Lee said he likes all kinds of music, except country music. He just couldn’t get into country, until he heard a bluegrass band playing in Rittenhouse Square.

“Talk about melodies and rhythms popping off the instruments,” said Lee. “The banjo player was really phenomenal.”

Lee wanted to try the banjo, but he did not want to buy one and doesn’t know anyone who has one. He was the first customer of the Music Instrument Collection, checking out the banjo for three weeks — not enough time to become the next Earl Scruggs, but enough to get a feel for it.

Because lending musical instruments invariably involves costly repairs, very few public libraries offer them. The Free Library has allotted a small budget for damage, but most minor repairs (broken strings, loose bridges, etc.) will fall to the librarian who hatched the idea, Perry Genovesi.

Genovesi works in the Free Library’s music department, and, when off the clock, plays bass in a few West Philadelphia punk and art-rock bands.

“In the library community it cleaves two ways: there are folks that say, ‘This is ridiculous.

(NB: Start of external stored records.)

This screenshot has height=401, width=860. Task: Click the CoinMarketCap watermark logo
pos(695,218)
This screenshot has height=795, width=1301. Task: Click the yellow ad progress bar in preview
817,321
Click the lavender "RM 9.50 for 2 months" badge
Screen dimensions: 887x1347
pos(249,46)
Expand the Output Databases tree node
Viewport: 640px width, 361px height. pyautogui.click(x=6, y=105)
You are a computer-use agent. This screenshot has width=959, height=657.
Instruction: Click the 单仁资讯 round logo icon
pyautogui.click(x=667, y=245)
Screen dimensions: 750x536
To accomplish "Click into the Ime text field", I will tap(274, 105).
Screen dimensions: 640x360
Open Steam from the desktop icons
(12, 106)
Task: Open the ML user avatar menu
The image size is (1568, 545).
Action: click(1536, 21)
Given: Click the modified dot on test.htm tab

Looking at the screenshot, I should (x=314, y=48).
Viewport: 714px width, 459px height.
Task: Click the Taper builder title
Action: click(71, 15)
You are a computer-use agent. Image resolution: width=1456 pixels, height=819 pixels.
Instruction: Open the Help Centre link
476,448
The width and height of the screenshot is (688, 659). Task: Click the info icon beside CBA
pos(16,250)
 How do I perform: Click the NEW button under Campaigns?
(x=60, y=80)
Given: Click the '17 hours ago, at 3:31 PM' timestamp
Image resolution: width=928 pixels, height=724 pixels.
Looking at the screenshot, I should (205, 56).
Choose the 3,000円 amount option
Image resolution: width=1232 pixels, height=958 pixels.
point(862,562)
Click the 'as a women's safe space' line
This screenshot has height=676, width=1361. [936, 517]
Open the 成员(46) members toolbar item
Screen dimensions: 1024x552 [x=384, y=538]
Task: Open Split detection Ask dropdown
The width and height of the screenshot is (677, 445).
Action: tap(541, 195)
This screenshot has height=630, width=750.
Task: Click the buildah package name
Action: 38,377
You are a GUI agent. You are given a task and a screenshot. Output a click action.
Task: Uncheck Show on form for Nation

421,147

All the instruments are going to be broken,'” he said. “The other camp is so on board and there are folks that want to replicate it.”

The Musical Instrument Collection will not just benefit library patrons. As soon as the concept was approved by Genovesi’s bosses, other library departments — like children’s and culinary — wanted to borrow instruments for their own special programming inside the library.

“I have a secret objective to rebuild the Gamble and Huff empire, making an army of Philadelphia musicians armed with instruments,” he said. “To make Philadelphia a city of music.”